Les populations vulnérables ne sont pas toujours celles qu’on imagine
Les personnes âgées, celles souffrant de plusieurs maladies ou encore celles immunodéprimées ont eu accès au vaccin contre le Covid-19 en priorité, car la Confédération avait établi qu’elles étaient plus à risque de développer une forme grave de la maladie. Selon vos recherches, d’autres auraient dû bénéficier de ce privilège. De qui s’agit-il?
Dr Kevin Morisod: Les autorités ont établi cette liste de personnes vulnérables en ne considérant que les profils médicaux et les données cliniques. Aucun déterminant social n’a été pris en compte alors qu’une partie de la population n’avait par exemple pas la possibilité de se protéger en appliquant les gestes barrières ou en s’isolant de quelqu’un infecté (notamment pour les personnes vivant en structures communautaires). Certains individus ne pouvaient pas non plus faire de télétravail. Ces personnes étaient donc aussi vulnérables que celles que vous avez citées.
La pandémie a-t-elle permis de changer les choses?

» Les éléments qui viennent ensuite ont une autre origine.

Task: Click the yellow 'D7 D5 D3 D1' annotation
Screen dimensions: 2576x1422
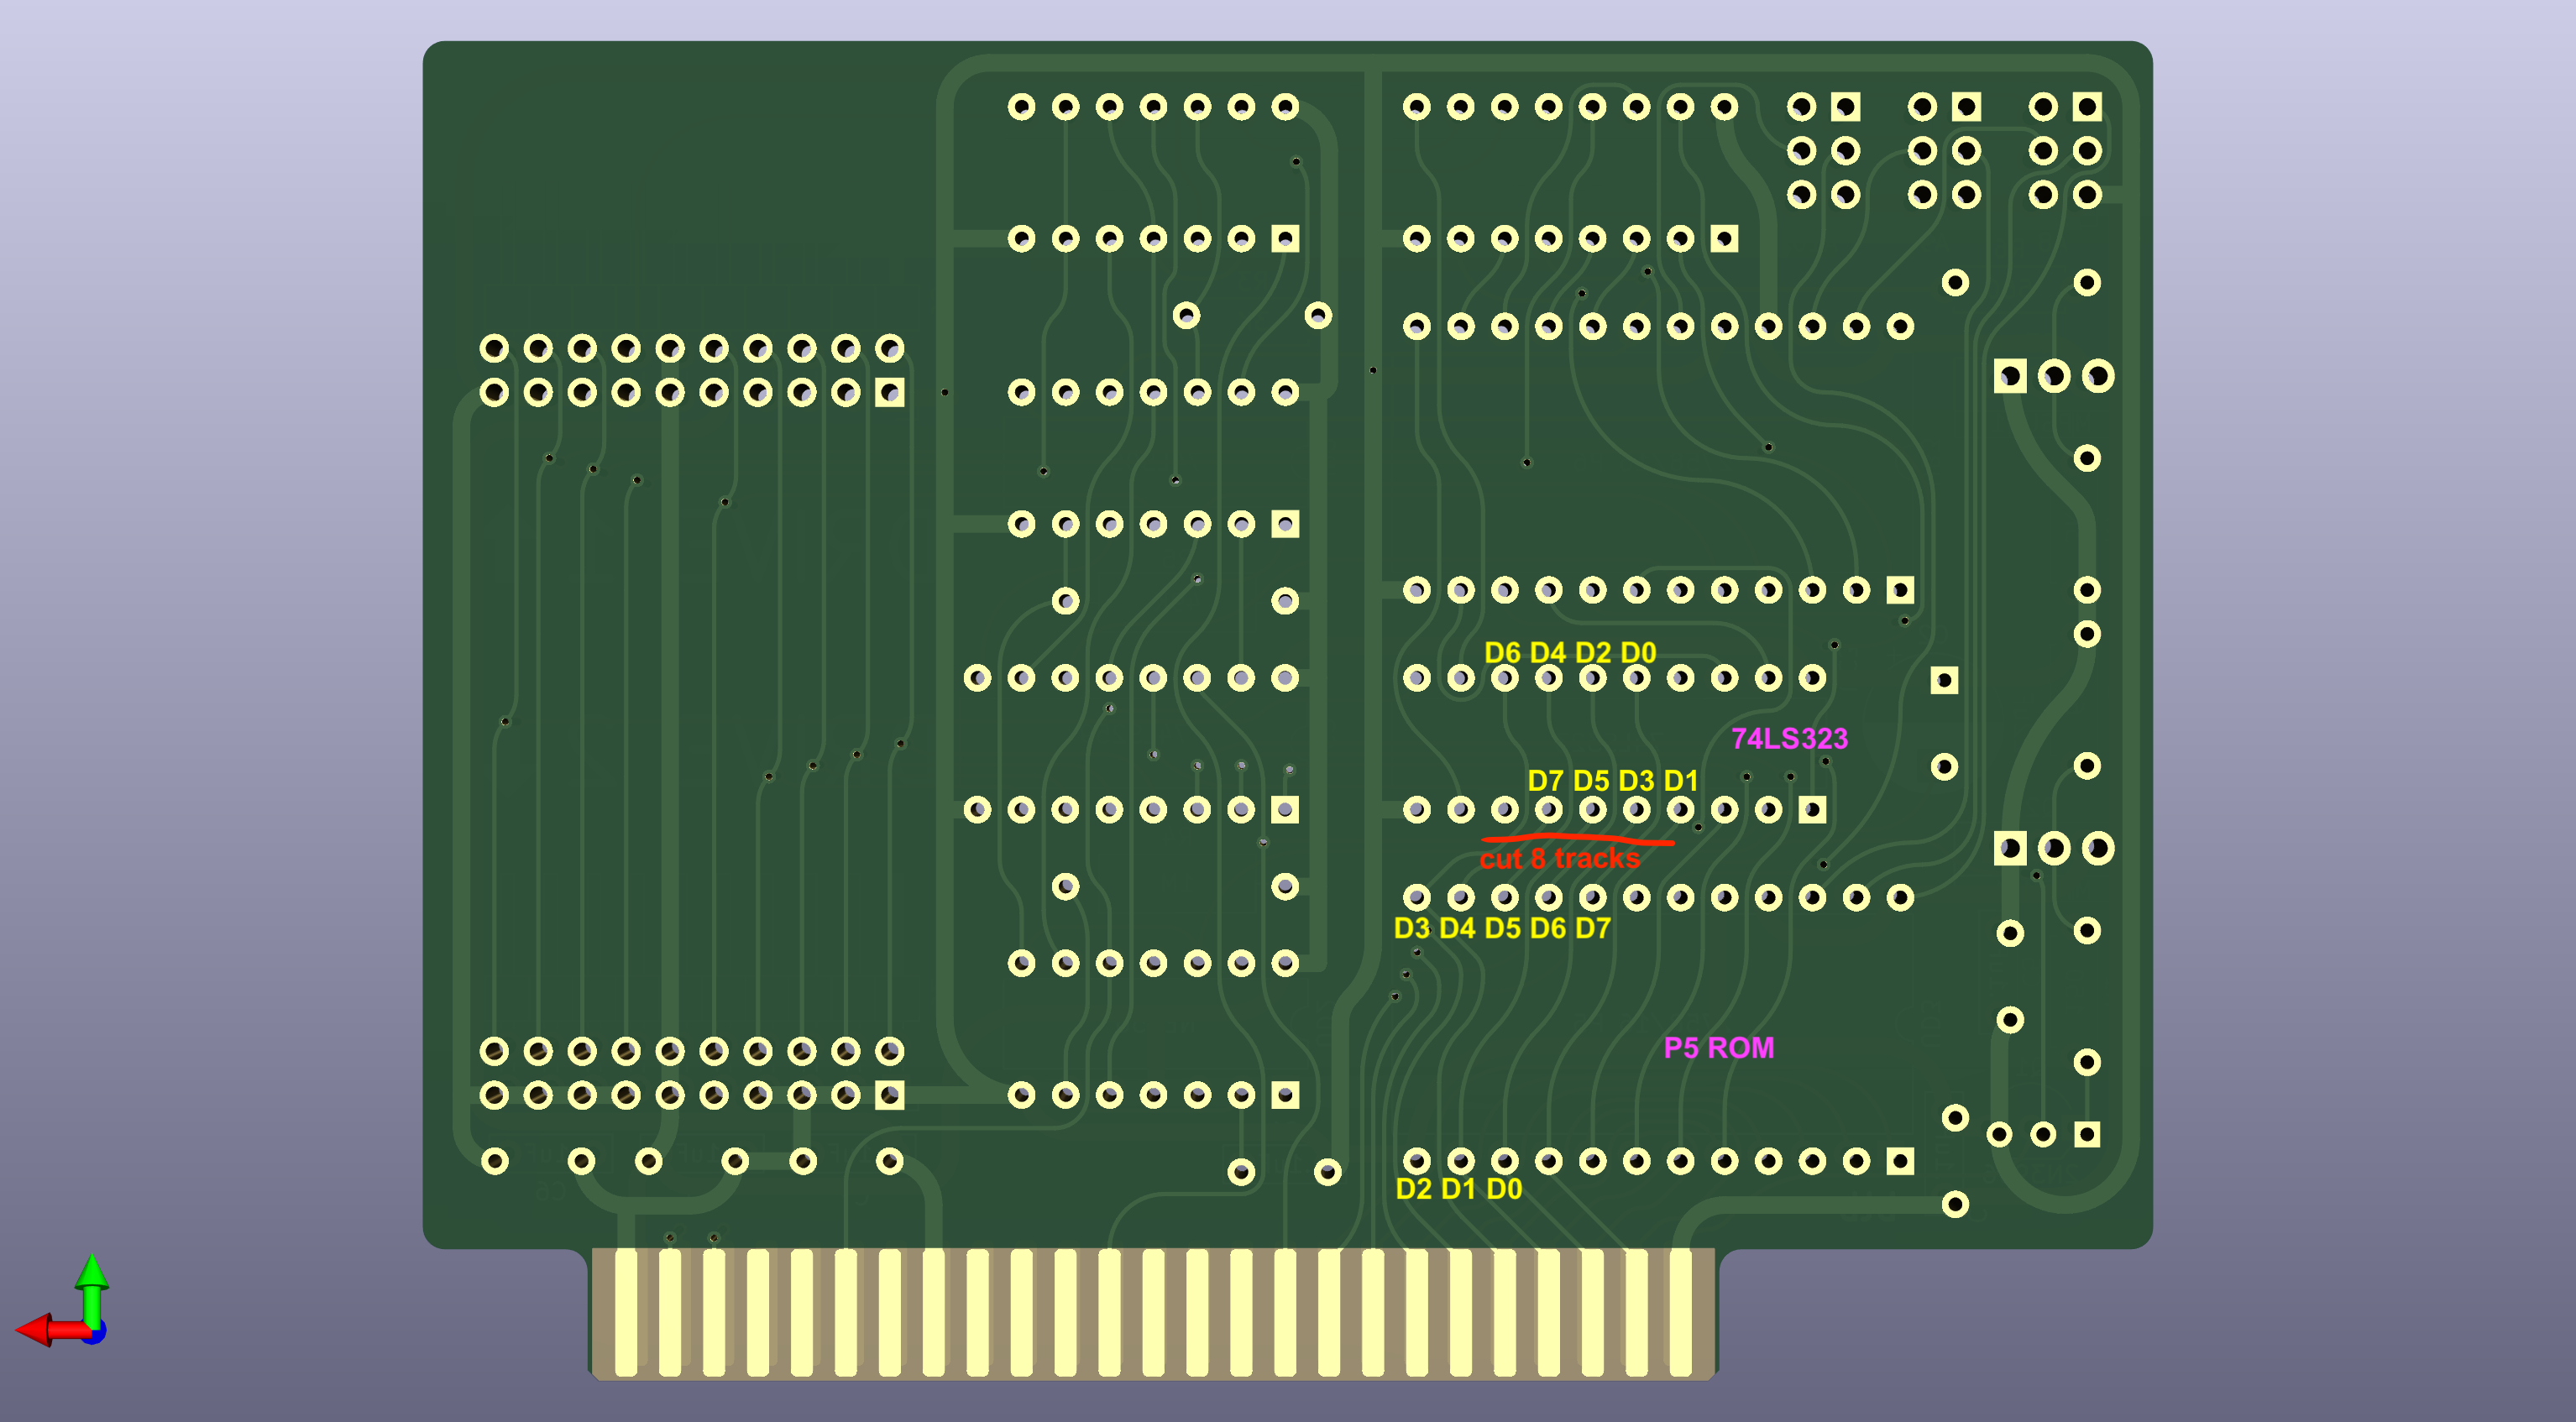Action: pyautogui.click(x=1612, y=781)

La pandémie a permis de remettre cette question sur le devant de la scène, mais à l’heure actuelle, l’équité en santé n’est pas une priorité nationale. Cependant, des projets cantonaux émergent. À Unisanté par exemple, nous nous sommes intéressés notamment aux patients qui fréquentent souvent les urgences. Ce sont des personnes qui, pour des raisons diverses, ne vont pas chez le médecin et arrivent à l’hôpital lorsque leur état s’est dégradé. Elles n’ont peut-être pas les moyens financiers pour des soins de ville, ne connaissent pas bien le système de santé suisse et n’ont pas de médecin généraliste, par exemple. Nous avons donc mis sur pied une équipe mobile «vulnérabilités» composée d’infirmiers spécialisés et d’assistants sociaux. Elle assure le suivi après le passage à l’hôpital et aide à réinsérer cette patientèle dans le système ambulatoire.
De manière générale, quels sont les facteurs de vulnérabilisation de certaines populations?
Ils sont nombreux. Parmi eux: le niveau socio-économique. Les gens sont-ils au chômage ou ont-ils un travail? Quel est leur revenu? Ces facteurs ont un impact sur le niveau de stress et sur le bien-être mental, car les personnes sans emploi ressentent parfois de la honte ou d’autres sentiments difficiles. Par ailleurs, celles avec un plus faible niveau d’éducation ont une espérance de vie en bonne santé moindre par rapport à celles avec un plus haut niveau d’éducation. L’enfance joue aussi un rôle important, si on a été victime de violence étant enfant ou qu’on est orphelin, cela aura des répercussions sur la santé à l’âge adulte.
Comment agir pour gommer les inégalités en santé?
Le personnel soignant doit être formé et sensibilisé au contexte social et à ses conséquences sur la santé des gens. Pour mieux comprendre son impact, il faut aussi faire de la recherche participative avec des populations vulnérables et ensuite mener une communication ciblée pour chaque groupe spécifique afin de leur permettre d’avoir un meilleur accès aux soins et un bon suivi.